**INPUT FOR THIS TASK**
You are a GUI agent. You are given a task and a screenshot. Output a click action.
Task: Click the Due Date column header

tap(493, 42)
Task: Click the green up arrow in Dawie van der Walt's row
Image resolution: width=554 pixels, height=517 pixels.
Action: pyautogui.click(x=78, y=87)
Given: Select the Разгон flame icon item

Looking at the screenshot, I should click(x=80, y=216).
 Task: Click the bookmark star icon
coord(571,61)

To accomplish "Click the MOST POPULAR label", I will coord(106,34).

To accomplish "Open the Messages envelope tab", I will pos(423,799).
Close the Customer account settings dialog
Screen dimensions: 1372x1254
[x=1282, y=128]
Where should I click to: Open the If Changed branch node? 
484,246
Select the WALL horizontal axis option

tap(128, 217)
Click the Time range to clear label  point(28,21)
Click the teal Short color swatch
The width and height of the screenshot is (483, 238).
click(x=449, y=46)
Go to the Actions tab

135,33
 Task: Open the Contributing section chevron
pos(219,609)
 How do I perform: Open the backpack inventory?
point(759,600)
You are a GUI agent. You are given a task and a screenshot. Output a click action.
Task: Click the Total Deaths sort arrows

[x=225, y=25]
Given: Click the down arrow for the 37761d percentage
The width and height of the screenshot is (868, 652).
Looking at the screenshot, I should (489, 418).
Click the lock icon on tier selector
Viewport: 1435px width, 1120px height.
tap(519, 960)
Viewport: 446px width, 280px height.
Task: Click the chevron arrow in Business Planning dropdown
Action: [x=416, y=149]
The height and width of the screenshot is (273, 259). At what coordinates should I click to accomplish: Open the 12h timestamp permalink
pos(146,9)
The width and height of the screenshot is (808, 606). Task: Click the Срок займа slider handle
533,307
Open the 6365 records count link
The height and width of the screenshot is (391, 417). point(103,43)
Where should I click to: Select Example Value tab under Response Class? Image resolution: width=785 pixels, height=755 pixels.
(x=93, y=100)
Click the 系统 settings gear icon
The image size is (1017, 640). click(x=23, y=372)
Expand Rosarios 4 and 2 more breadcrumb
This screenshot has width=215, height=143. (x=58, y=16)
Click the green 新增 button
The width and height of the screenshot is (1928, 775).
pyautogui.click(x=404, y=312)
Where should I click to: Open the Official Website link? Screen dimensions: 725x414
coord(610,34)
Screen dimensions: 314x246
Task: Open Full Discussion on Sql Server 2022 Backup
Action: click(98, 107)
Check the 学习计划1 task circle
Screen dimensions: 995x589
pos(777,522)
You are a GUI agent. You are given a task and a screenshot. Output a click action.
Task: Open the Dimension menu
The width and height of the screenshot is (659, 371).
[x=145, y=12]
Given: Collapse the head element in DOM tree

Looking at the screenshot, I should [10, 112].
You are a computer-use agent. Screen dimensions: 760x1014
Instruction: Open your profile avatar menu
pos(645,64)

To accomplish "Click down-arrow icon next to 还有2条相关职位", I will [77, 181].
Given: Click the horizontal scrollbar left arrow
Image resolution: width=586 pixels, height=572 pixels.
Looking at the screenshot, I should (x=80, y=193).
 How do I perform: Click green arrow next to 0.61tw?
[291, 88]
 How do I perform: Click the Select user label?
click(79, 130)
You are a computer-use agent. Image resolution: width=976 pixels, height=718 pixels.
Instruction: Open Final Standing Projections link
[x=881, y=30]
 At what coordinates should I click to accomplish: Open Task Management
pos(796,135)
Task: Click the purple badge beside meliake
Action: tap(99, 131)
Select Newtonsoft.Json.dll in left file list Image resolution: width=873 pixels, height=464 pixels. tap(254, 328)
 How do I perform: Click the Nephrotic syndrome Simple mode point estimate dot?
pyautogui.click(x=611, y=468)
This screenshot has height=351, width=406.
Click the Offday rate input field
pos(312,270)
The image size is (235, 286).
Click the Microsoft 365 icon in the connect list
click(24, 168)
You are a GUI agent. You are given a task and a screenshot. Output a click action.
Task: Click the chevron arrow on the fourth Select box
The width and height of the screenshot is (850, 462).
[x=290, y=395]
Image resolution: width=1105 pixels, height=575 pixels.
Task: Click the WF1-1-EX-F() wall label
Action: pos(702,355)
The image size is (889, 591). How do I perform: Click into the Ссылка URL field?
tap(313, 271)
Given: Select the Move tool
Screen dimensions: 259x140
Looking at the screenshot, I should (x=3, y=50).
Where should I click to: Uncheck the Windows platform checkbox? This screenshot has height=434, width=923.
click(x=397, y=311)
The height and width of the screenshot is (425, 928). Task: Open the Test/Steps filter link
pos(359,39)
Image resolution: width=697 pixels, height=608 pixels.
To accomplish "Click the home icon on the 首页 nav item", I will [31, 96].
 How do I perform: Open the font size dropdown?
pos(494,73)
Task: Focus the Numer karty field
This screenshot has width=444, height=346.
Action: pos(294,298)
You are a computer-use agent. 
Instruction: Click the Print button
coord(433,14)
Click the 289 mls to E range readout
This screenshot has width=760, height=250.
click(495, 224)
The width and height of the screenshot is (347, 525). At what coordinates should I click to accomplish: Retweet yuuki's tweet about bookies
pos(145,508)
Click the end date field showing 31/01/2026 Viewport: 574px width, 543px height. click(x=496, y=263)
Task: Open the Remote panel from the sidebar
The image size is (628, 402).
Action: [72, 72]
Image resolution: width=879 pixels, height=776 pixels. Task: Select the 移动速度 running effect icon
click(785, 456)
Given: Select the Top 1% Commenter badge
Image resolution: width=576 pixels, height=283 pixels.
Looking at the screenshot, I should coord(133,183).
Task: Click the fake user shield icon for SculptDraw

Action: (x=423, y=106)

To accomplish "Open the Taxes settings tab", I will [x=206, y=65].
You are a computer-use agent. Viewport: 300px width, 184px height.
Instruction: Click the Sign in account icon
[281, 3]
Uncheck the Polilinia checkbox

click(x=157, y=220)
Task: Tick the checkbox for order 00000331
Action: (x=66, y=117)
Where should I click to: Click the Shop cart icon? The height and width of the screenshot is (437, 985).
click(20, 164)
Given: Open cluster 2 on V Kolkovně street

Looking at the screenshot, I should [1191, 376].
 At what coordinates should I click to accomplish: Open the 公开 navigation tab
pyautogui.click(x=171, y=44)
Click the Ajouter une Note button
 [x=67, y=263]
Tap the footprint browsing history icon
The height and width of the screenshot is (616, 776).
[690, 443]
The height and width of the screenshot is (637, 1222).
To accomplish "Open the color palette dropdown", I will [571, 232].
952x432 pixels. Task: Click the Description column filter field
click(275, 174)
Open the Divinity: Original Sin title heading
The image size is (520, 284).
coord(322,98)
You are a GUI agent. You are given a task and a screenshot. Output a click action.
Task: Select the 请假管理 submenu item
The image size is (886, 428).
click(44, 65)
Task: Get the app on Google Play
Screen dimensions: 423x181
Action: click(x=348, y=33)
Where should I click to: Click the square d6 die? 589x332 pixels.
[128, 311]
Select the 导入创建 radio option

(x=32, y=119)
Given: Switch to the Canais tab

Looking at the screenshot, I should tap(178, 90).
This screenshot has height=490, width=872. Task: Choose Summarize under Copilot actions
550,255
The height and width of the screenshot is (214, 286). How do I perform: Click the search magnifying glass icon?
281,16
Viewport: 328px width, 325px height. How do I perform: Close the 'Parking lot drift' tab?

**DIRECTIONS FOR THIS TASK**
Give again each line of the listing above, keeping every word the same.

**ANSWER SECTION**
You are a GUI agent. You are given a task and a screenshot. Output a click action.
Task: Click the Due Date column header

tap(493, 42)
Task: Click the green up arrow in Dawie van der Walt's row
Image resolution: width=554 pixels, height=517 pixels.
Action: pyautogui.click(x=78, y=87)
Given: Select the Разгон flame icon item

Looking at the screenshot, I should click(x=80, y=216).
 Task: Click the bookmark star icon
coord(571,61)

To accomplish "Click the MOST POPULAR label", I will coord(106,34).

To accomplish "Open the Messages envelope tab", I will pos(423,799).
Close the Customer account settings dialog
Screen dimensions: 1372x1254
[x=1282, y=128]
Where should I click to: Open the If Changed branch node? 
484,246
Select the WALL horizontal axis option

tap(128, 217)
Click the Time range to clear label  point(28,21)
Click the teal Short color swatch
The width and height of the screenshot is (483, 238).
click(x=449, y=46)
Go to the Actions tab

135,33
 Task: Open the Contributing section chevron
pos(219,609)
 How do I perform: Open the backpack inventory?
point(759,600)
You are a GUI agent. You are given a task and a screenshot. Output a click action.
Task: Click the Total Deaths sort arrows

[x=225, y=25]
Given: Click the down arrow for the 37761d percentage
The width and height of the screenshot is (868, 652).
Looking at the screenshot, I should (489, 418).
Click the lock icon on tier selector
Viewport: 1435px width, 1120px height.
tap(519, 960)
Viewport: 446px width, 280px height.
Task: Click the chevron arrow in Business Planning dropdown
Action: [x=416, y=149]
The height and width of the screenshot is (273, 259). At what coordinates should I click to accomplish: Open the 12h timestamp permalink
pos(146,9)
The width and height of the screenshot is (808, 606). Task: Click the Срок займа slider handle
533,307
Open the 6365 records count link
The height and width of the screenshot is (391, 417). point(103,43)
Where should I click to: Select Example Value tab under Response Class? Image resolution: width=785 pixels, height=755 pixels.
(x=93, y=100)
Click the 系统 settings gear icon
The image size is (1017, 640). click(x=23, y=372)
Expand Rosarios 4 and 2 more breadcrumb
This screenshot has width=215, height=143. (x=58, y=16)
Click the green 新增 button
The width and height of the screenshot is (1928, 775).
pyautogui.click(x=404, y=312)
Where should I click to: Open the Official Website link? Screen dimensions: 725x414
coord(610,34)
Screen dimensions: 314x246
Task: Open Full Discussion on Sql Server 2022 Backup
Action: click(98, 107)
Check the 学习计划1 task circle
Screen dimensions: 995x589
pos(777,522)
You are a GUI agent. You are given a task and a screenshot. Output a click action.
Task: Open the Dimension menu
The width and height of the screenshot is (659, 371).
[x=145, y=12]
Given: Collapse the head element in DOM tree

Looking at the screenshot, I should [10, 112].
You are a computer-use agent. Screen dimensions: 760x1014
Instruction: Open your profile avatar menu
pos(645,64)

To accomplish "Click down-arrow icon next to 还有2条相关职位", I will [77, 181].
Given: Click the horizontal scrollbar left arrow
Image resolution: width=586 pixels, height=572 pixels.
Looking at the screenshot, I should (x=80, y=193).
 How do I perform: Click green arrow next to 0.61tw?
[291, 88]
 How do I perform: Click the Select user label?
click(79, 130)
You are a computer-use agent. Image resolution: width=976 pixels, height=718 pixels.
Instruction: Open Final Standing Projections link
[x=881, y=30]
 At what coordinates should I click to accomplish: Open Task Management
pos(796,135)
Task: Click the purple badge beside meliake
Action: tap(99, 131)
Select Newtonsoft.Json.dll in left file list Image resolution: width=873 pixels, height=464 pixels. tap(254, 328)
 How do I perform: Click the Nephrotic syndrome Simple mode point estimate dot?
pyautogui.click(x=611, y=468)
This screenshot has height=351, width=406.
Click the Offday rate input field
pos(312,270)
The image size is (235, 286).
Click the Microsoft 365 icon in the connect list
click(24, 168)
You are a GUI agent. You are given a task and a screenshot. Output a click action.
Task: Click the chevron arrow on the fourth Select box
The width and height of the screenshot is (850, 462).
[x=290, y=395]
Image resolution: width=1105 pixels, height=575 pixels.
Task: Click the WF1-1-EX-F() wall label
Action: pos(702,355)
The image size is (889, 591). How do I perform: Click into the Ссылка URL field?
tap(313, 271)
Given: Select the Move tool
Screen dimensions: 259x140
Looking at the screenshot, I should (x=3, y=50).
Where should I click to: Uncheck the Windows platform checkbox? This screenshot has height=434, width=923.
click(x=397, y=311)
The height and width of the screenshot is (425, 928). Task: Open the Test/Steps filter link
pos(359,39)
Image resolution: width=697 pixels, height=608 pixels.
To accomplish "Click the home icon on the 首页 nav item", I will [31, 96].
 How do I perform: Open the font size dropdown?
pos(494,73)
Task: Focus the Numer karty field
This screenshot has width=444, height=346.
Action: pos(294,298)
You are a computer-use agent. 
Instruction: Click the Print button
coord(433,14)
Click the 289 mls to E range readout
This screenshot has width=760, height=250.
click(495, 224)
The width and height of the screenshot is (347, 525). At what coordinates should I click to accomplish: Retweet yuuki's tweet about bookies
pos(145,508)
Click the end date field showing 31/01/2026 Viewport: 574px width, 543px height. click(x=496, y=263)
Task: Open the Remote panel from the sidebar
The image size is (628, 402).
Action: [72, 72]
Image resolution: width=879 pixels, height=776 pixels. Task: Select the 移动速度 running effect icon
click(785, 456)
Given: Select the Top 1% Commenter badge
Image resolution: width=576 pixels, height=283 pixels.
Looking at the screenshot, I should coord(133,183).
Task: Click the fake user shield icon for SculptDraw

Action: (x=423, y=106)

To accomplish "Open the Taxes settings tab", I will [x=206, y=65].
You are a computer-use agent. Viewport: 300px width, 184px height.
Instruction: Click the Sign in account icon
[281, 3]
Uncheck the Polilinia checkbox

click(x=157, y=220)
Task: Tick the checkbox for order 00000331
Action: (x=66, y=117)
Where should I click to: Click the Shop cart icon? The height and width of the screenshot is (437, 985).
click(20, 164)
Given: Open cluster 2 on V Kolkovně street

Looking at the screenshot, I should [1191, 376].
 At what coordinates should I click to accomplish: Open the 公开 navigation tab
pyautogui.click(x=171, y=44)
Click the Ajouter une Note button
 [x=67, y=263]
Tap the footprint browsing history icon
The height and width of the screenshot is (616, 776).
[690, 443]
The height and width of the screenshot is (637, 1222).
To accomplish "Open the color palette dropdown", I will [571, 232].
952x432 pixels. Task: Click the Description column filter field
click(275, 174)
Open the Divinity: Original Sin title heading
The image size is (520, 284).
coord(322,98)
You are a GUI agent. You are given a task and a screenshot. Output a click action.
Task: Select the 请假管理 submenu item
The image size is (886, 428).
click(44, 65)
Task: Get the app on Google Play
Screen dimensions: 423x181
Action: click(x=348, y=33)
Where should I click to: Click the square d6 die? 589x332 pixels.
[128, 311]
Select the 导入创建 radio option

(x=32, y=119)
Given: Switch to the Canais tab

Looking at the screenshot, I should tap(178, 90).
This screenshot has height=490, width=872. Task: Choose Summarize under Copilot actions
550,255
The height and width of the screenshot is (214, 286). How do I perform: Click the search magnifying glass icon?
281,16
Viewport: 328px width, 325px height. How do I perform: Close the 'Parking lot drift' tab?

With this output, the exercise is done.